How to select only the rows with IDs for which there are no rows which contain nulls.
+---------+------+-----+
|AccountID| Name|Price|
+---------+------+-----+
| 11|miguel| null|
| 11|luisa | 21|
| 12| hary| 90|
| 13| null| 99|
| 14| marg| 90|
| 14| null| 99|
+---------+------+-----+
DF.na.drop().show()
+---------+------+-----+
|AccountID| Name|Price|
+---------+------+-----+
| 11|luisa | 21|
| 12| hary| 90|
| 14| marg| 90|
+---------+------+-----+
na.drop() removed all rows that have null values on any column of DataFrame.

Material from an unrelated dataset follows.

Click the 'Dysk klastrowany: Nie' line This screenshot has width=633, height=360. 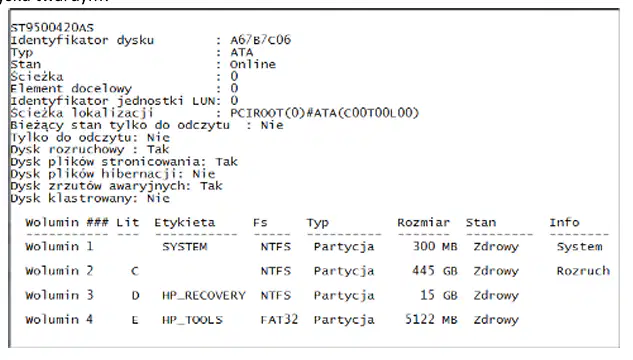click(90, 199)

I would want to know how can I drop other record having AccountID 11. Delete all the records for same AccountID if null was present in any column/records for that particular AccountID
In this case output should be only AccountID 12.
As 11 and 14 AccountID's were having null values.
+---------+------+-----+
|AccountID| Name|Price|
+---------+------+-----+
| 12| hary| 90|
+---------+------+-----+
To paraphrase your question, you want to select only the rows with IDs for which there are no rows which contain nulls.
// select rows which have a null
val idsWithNulls = DF.filter(col("Name").isNull || col("Price").isNull)
// based on those ids remove 'bad' ids
DF.join(idsWithNulls, Seq("AccountId"), "left_anti")
The result will be:
+---------+----+-----+
|AccountId|Name|Price|
+---------+----+-----+
| 12|hary| 90|
+---------+----+-----+